Title VI of the pivotal Civil Rights Act of 1964 specifically outlaws discrimination by programs and agencies that receive federal funding, which includes the states.

Kim Schofinski, deputy communications director for TDEC, said the agency is reviewing the complaint but can’t comment further because it is a legal matter.

Byhalia Pipeline — a joint venture of Texas-based Plains All American Pipeline and Valero Energy Corporation — announced plans for the Byhalia Connection Pipeline in 2019. The proposed route of the crude oil pipeline would connect the Valero Memphis Refinery and a Valero facility in Marshall County, Mississippi.

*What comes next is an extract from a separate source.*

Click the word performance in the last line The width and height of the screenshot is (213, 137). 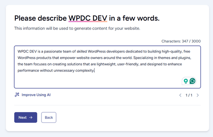28,71
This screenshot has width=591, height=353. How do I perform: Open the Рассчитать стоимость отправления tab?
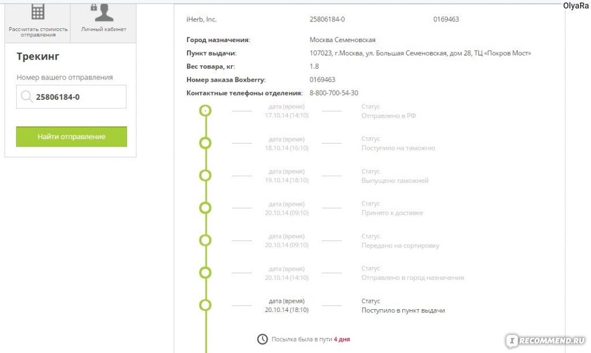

The route runs through several Black Memphis neighborhoods, including Westwood, Whitehaven and Boxtown.

Plains spokeswoman Katie Martin did not respond to a request for comment.

Portrait of Justin J. Pearson holding a megaphone at a rally.
Justin J. Pearson, a co-founder of Memphis Community Against the Pipeline, speaks outside of Memphis City Hall after an April march against the proposed Byhalia Connection Pipeline.

Justin J. Pearson, a co-founder of MCAP, criticized the process used by TDEC. “In their permitting processes, they (TDEC) have to, by law, consider what the impacts would be to communities like Boxtown and Westwood because those are the very communities that have been disproportionately impacted by racist practices and permitting practices for decades,” he said. “By not doing so, it is continuing a legacy of injustice that our (civil rights) laws don’t allow.”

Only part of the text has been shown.